San Bernardino bankruptcy could spell the end of the city

The inability to create effective public policy is also a result of the toxic and unhealthy relationship elected officials have with the public safety unions that have consistently spent hundreds of thousands of dollars to buy elections, castrate elected officials to vote their way and threaten those who vote against their selfish interests.

Since the city of San Bernardino declared bankruptcy in July 2012, there have been many opinion pieces written with all sorts of different ideas about how the city got to where it is.

While the entire story really is comprised of lost industries, closed military bases, re-routed freeway systems, an influx of renters without the same financial interest in maintaining property values and neighborhoods, a sinking tax base and a county seat that is home to many of the social services needed by those resting upon society’s safety net, the crux of the issue resides with the system that dictates the operations of the city as a municipal corporation – the City Charter.

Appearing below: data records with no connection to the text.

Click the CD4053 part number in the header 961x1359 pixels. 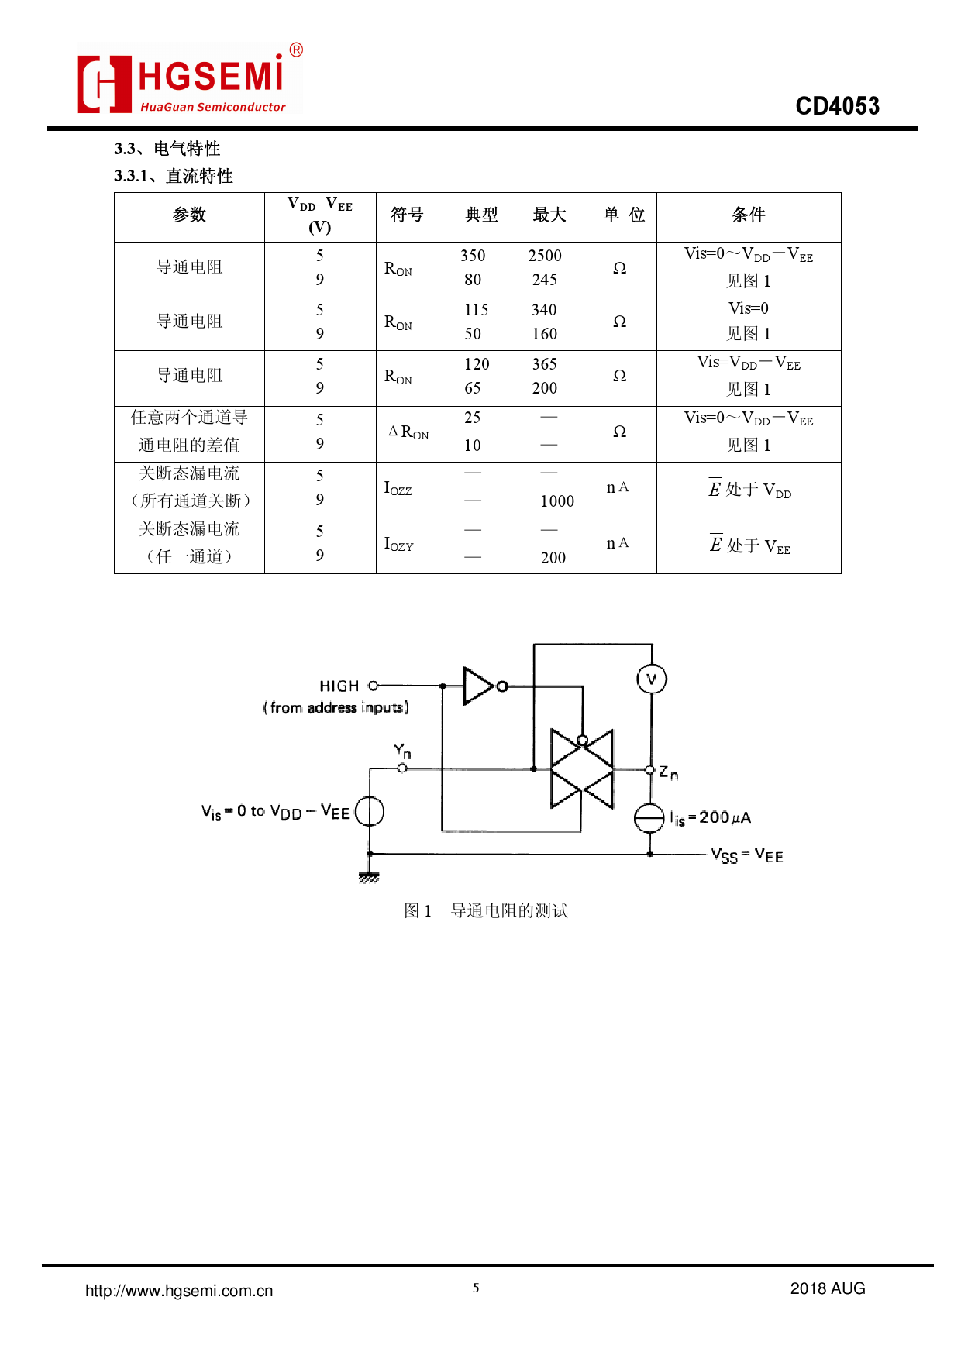click(x=837, y=106)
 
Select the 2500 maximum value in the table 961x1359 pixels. click(x=545, y=256)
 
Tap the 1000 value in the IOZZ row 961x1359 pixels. click(x=557, y=501)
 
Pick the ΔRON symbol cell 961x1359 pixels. click(x=408, y=432)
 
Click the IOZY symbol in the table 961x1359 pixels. click(x=398, y=544)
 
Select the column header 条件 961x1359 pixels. click(x=748, y=215)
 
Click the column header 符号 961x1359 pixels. click(x=407, y=215)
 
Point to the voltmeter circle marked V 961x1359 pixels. click(x=651, y=680)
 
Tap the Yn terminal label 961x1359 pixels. click(x=401, y=750)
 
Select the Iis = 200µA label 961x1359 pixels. click(x=710, y=818)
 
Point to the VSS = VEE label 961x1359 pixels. click(x=747, y=855)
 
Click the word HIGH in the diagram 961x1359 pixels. click(x=339, y=686)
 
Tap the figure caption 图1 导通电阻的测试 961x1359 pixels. click(x=486, y=910)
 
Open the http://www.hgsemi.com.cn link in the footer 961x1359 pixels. click(x=179, y=1291)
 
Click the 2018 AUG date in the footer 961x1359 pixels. click(x=827, y=1288)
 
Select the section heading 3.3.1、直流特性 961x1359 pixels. click(x=174, y=176)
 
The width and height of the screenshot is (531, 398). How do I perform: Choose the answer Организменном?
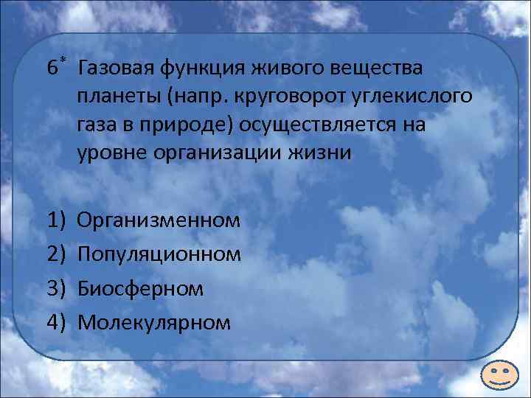point(159,220)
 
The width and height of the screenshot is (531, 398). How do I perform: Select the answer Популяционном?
point(159,254)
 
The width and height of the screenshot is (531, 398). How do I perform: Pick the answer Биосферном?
point(140,287)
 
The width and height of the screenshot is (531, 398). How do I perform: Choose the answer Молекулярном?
point(154,321)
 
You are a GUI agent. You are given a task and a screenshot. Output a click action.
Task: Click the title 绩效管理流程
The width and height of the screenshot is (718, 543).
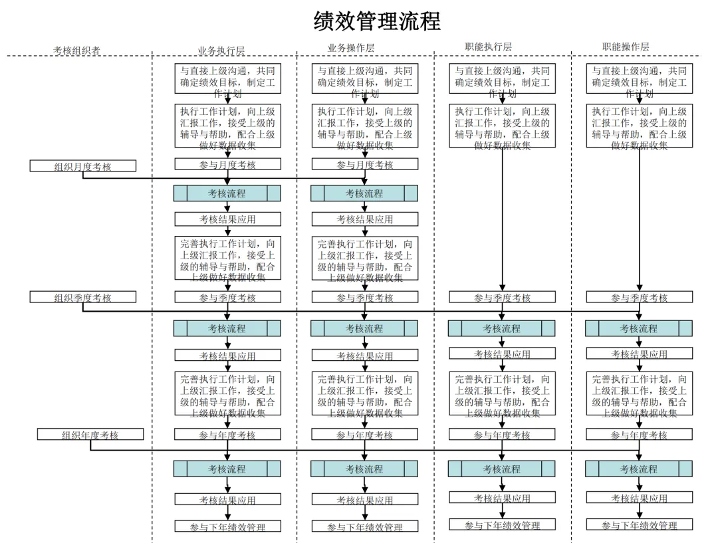pos(377,22)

At the end of the day, we are where we are – and that is on the brink of insolvency, disincorporation, no longer being the city of San Bernardino, and losing the oldest historic city in the county.

The City Council is fundamentally unable to make the difficult decisions that are needed to pull the city back off the brink of the precipice. This is the result of a council that is bound by rules imposed by a charter that dictates to those decision-makers what to pay certain city employees (public safety) – a specific rate that is compared to cities throughout the state that share no commonalities with San Bernardino.